Problem to solve: Without changing a word, copy every line of the listing below and leave out the images.

Material shown:
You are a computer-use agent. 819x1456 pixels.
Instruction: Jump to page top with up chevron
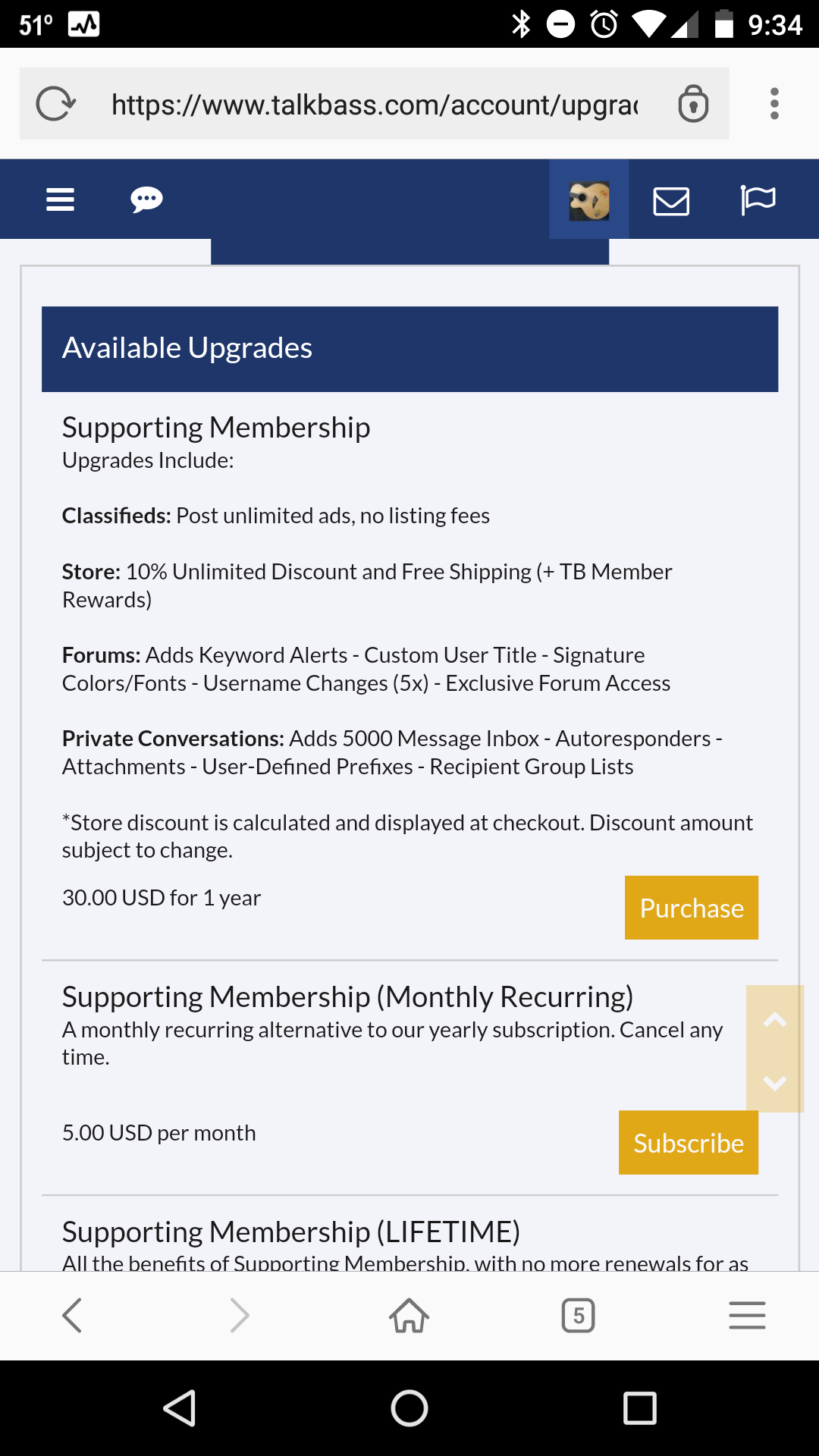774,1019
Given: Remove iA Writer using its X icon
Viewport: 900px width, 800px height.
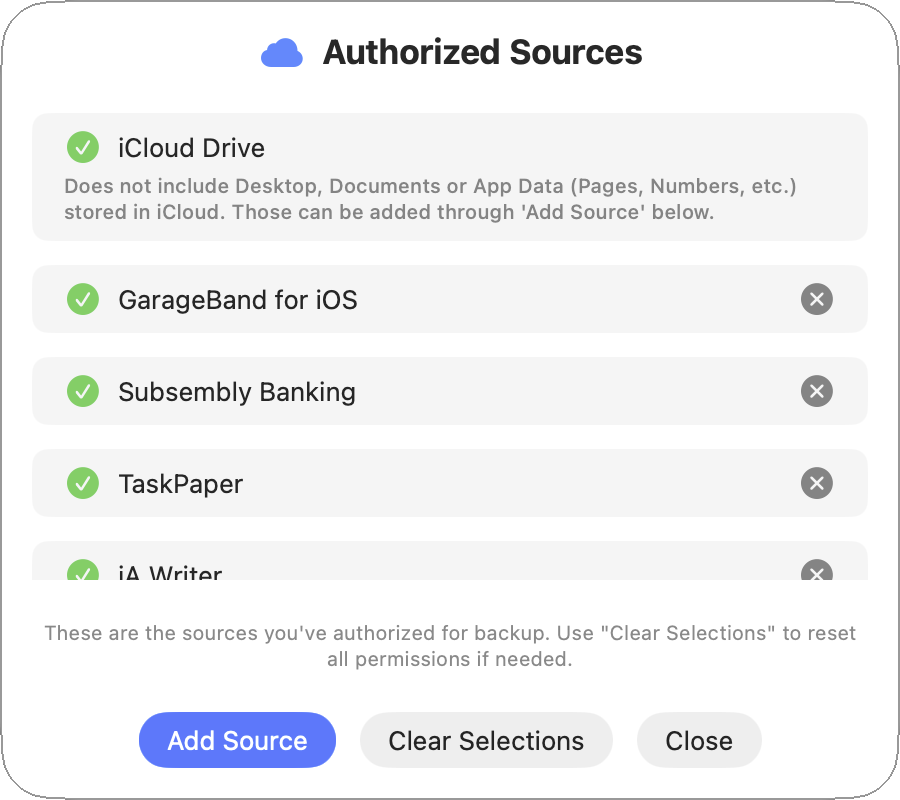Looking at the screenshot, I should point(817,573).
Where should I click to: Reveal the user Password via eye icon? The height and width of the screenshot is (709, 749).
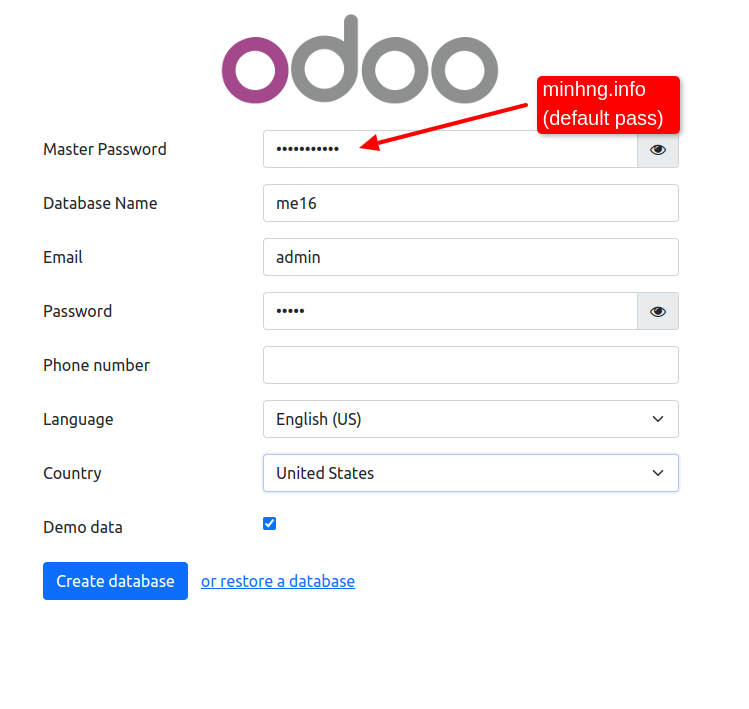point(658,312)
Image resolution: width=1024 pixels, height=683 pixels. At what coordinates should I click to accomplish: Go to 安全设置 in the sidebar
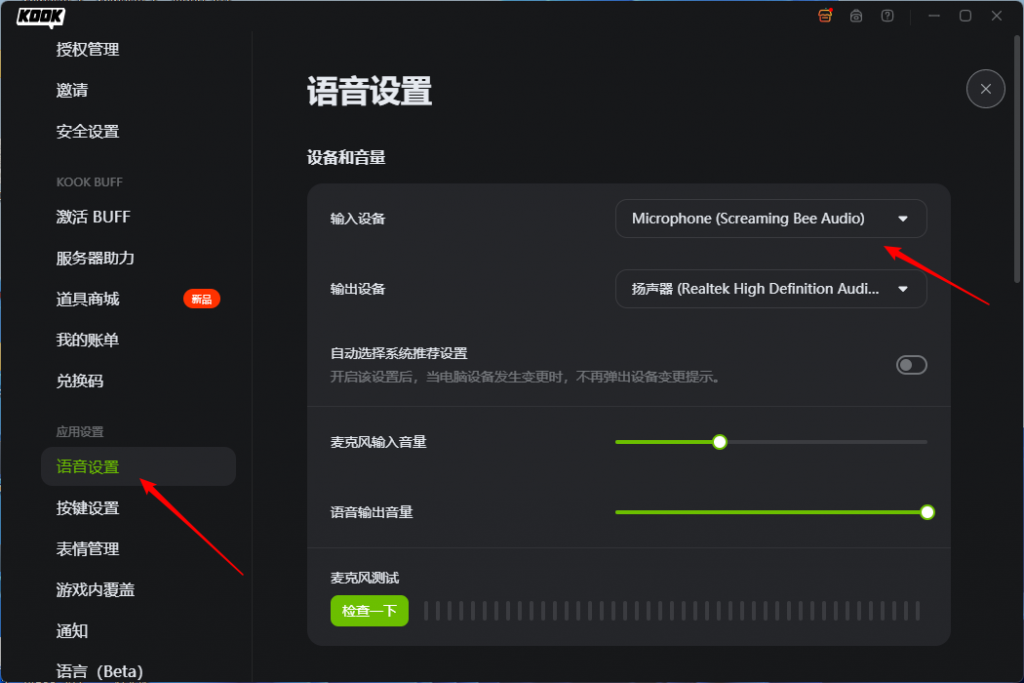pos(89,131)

Expected output:
You are a computer-use agent. 819x1456 pixels.
Instruction: Jump to page top with up chevron
774,1019
Given: Remove iA Writer using its X icon
Viewport: 900px width, 800px height.
Looking at the screenshot, I should point(817,573).
Where should I click to: Reveal the user Password via eye icon? The height and width of the screenshot is (709, 749).
point(658,312)
Image resolution: width=1024 pixels, height=683 pixels. At what coordinates should I click to accomplish: Go to 安全设置 in the sidebar
pos(89,131)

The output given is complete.